Koch devotes due attention to the aggregate impact of development activities through so-called backlash effects, negative spillovers and positive ripple effects. Many of these effects also occur in Western countries, where they are commonly labelled as crowding-in and -out, linkages and leakages, and substitution effects. Each chapter includes real-life examples (mostly cases from sub-Saharan Africa), ranging from due diligence legislation on conflict minerals in DR Congo to the experiences of the author’s parents with the Fairtrade shop in the tiny Dutch village of Achterveld.

Koch consistently argues that the analysis of unintended effects is helpful to unravel the complexities of development cooperation and enables better identification of incentives that allow for more adaptive planning. This is a welcome contribution, since it provides a common language for better communication between development agents.

Everyone involved in development programmes is invited by this book to reflect on their own experiences with unintended consequences. I still remember the shock when an external review of a large integrated rural development programme in Southern Nicaragua revealed that most funds were spent at the local gasoline station and car repair workshop for maintenance of the project vehicles.
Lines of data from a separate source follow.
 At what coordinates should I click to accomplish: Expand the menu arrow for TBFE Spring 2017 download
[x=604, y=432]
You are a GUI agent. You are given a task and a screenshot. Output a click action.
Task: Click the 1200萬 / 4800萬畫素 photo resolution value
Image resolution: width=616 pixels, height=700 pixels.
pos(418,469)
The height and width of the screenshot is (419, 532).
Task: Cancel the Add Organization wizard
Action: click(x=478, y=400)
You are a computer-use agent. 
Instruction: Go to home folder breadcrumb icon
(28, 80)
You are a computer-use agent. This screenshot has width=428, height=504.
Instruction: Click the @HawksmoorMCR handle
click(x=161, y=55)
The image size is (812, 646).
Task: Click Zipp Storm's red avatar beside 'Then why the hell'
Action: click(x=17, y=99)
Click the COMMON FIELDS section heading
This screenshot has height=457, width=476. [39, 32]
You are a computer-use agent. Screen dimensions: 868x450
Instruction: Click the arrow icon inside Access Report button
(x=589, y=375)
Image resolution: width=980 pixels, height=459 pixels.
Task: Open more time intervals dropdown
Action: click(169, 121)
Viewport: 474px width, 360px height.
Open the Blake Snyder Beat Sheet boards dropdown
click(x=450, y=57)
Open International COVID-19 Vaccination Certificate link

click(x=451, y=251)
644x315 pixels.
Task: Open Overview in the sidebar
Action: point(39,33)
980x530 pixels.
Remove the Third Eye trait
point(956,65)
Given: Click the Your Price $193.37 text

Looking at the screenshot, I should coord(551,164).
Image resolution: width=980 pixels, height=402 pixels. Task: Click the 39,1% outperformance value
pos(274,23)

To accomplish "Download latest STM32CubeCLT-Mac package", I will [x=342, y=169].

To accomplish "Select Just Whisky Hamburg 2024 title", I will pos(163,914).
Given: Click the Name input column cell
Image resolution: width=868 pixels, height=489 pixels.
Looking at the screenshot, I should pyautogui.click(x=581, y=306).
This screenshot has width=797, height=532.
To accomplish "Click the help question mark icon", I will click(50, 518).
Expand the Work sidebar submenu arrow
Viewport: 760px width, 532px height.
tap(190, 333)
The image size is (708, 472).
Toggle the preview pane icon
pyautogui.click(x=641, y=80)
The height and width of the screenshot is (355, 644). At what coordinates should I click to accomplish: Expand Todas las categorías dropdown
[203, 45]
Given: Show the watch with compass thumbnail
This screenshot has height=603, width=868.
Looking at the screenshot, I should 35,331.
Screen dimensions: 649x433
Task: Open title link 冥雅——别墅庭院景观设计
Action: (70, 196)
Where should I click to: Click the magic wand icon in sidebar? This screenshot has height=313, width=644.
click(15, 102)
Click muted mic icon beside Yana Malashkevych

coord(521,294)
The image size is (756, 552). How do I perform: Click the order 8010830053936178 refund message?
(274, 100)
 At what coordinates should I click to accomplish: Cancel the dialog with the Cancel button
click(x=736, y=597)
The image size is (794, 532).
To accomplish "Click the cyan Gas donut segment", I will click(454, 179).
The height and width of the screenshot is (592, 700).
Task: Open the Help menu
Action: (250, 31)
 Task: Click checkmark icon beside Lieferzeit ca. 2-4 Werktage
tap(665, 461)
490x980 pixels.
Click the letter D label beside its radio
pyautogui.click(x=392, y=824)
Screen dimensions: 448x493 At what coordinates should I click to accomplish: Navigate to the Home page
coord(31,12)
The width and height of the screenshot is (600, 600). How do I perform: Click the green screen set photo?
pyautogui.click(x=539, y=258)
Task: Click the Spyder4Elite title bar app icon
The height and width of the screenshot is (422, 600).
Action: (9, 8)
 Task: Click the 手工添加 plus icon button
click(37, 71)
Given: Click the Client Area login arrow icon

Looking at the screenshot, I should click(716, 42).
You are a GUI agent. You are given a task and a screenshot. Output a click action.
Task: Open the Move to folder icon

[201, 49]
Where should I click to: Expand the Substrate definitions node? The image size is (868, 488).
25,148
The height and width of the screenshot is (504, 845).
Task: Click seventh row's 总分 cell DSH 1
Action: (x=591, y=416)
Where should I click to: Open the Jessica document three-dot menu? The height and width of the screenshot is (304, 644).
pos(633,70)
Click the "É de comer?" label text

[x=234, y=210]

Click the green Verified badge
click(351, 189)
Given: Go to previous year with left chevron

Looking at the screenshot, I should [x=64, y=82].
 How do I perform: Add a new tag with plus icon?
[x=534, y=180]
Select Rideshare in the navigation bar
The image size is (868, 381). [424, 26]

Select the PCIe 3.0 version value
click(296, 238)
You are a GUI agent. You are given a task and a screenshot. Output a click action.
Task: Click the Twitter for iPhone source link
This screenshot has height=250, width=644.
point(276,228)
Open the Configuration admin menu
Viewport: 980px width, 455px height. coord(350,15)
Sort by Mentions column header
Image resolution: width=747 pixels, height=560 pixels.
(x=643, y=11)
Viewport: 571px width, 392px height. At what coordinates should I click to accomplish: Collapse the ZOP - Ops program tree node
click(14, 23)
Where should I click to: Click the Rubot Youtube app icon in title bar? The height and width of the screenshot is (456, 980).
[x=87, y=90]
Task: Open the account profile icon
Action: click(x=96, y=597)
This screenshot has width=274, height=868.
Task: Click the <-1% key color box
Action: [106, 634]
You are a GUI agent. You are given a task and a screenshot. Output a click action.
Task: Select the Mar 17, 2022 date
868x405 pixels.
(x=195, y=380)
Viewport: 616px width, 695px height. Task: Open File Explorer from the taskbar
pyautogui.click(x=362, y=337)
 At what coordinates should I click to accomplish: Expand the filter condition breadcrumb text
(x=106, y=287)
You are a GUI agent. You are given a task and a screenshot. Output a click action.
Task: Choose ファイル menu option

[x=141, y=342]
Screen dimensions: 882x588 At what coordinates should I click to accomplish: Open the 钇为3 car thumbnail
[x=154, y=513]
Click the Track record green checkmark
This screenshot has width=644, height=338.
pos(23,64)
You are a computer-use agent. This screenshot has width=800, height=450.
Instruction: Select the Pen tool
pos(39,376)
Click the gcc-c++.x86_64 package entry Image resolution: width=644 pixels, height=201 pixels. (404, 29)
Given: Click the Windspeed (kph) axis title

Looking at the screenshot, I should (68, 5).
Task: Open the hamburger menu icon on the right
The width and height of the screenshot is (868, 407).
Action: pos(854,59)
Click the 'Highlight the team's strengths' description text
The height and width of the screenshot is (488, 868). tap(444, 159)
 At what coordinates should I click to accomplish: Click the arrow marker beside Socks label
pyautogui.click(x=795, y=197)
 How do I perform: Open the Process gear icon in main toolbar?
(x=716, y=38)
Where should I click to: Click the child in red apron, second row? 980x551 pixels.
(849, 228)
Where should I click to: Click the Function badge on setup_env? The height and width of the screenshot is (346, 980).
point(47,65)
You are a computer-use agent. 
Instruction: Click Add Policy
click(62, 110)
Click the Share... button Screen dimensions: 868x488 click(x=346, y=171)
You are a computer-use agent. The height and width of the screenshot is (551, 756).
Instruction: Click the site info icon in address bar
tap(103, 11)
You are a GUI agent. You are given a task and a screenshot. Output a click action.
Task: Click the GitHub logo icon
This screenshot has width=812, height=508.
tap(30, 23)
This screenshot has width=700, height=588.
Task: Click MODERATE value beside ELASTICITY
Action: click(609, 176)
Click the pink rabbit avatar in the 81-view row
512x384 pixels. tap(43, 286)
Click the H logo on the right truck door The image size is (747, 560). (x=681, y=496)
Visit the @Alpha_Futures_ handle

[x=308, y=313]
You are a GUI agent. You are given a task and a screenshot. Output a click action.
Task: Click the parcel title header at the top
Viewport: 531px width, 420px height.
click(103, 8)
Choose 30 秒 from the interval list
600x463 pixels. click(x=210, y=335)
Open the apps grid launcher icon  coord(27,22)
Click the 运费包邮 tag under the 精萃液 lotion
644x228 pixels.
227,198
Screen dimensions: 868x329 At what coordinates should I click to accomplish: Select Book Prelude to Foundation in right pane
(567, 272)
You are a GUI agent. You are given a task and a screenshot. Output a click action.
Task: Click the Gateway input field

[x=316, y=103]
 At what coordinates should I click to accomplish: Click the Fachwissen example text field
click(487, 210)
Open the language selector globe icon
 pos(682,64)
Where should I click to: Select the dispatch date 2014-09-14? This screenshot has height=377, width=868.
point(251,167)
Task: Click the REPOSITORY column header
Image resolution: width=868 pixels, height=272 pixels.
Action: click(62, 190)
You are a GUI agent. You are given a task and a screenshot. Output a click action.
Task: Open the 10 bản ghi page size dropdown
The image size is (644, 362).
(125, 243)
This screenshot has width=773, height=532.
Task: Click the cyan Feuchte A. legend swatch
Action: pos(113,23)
My original enthusiasm for Fairtrade certification of coffee and cocoa cooperatives was substantially reduced when I became aware that price support enabled farmers to maintain their income with less production and therefore increased inequality within rural communities.

Koch consistently shows that it is important and possible to disentangle each of these possible or likely side effects and to act to combat them.

The systematic overview of unintended consequences of foreign aid gives an initial impression that development cooperation is a system beyond repair. This is, however, far from the truth. Koch consistently shows that it is important and possible to disentangle each of these possible or likely side effects and to act to combat them. That requires an open mind and thorough knowledge of responses by different types of agents and institutions.

The analysis falls short, however, in showing that several types of unintended consequences are likely to interact (such as price and marginalisation effects, or conflict and migration effects). Other consequences may partially overlap or perhaps compensate for each other. Moreover, there is likely to be a certain ”hierarchy” in the underlying mechanisms, where behavioural effects, governance effects and price effects crowd out several other consequences. In addition, a further analysis of the development context and the influence of norms and values might be helpful to better understand why certain effects occur, or not.

There is likely to be a certain ‘hierarchy’ in the underlying mechanisms, where behavioural effects, governance effects and price effects crowd out several other consequences

Koch argues that unintended consequences are frequently overlooked due to “linear thinking” in international development. He probably refers to the dominance of logical frameworks in traditional development planning and the recent requirement for presenting a Theory of Change with different impact pathways for development programmes. Since links and feedback loops between activities are already widely acknowledged, Koch seems to merge “linearity” with “causality”. For responsible development policies and programmes, we need better insight into the cause-effect relationship, recognising that differentiated outcomes may occur and that side effects are likely to be registered.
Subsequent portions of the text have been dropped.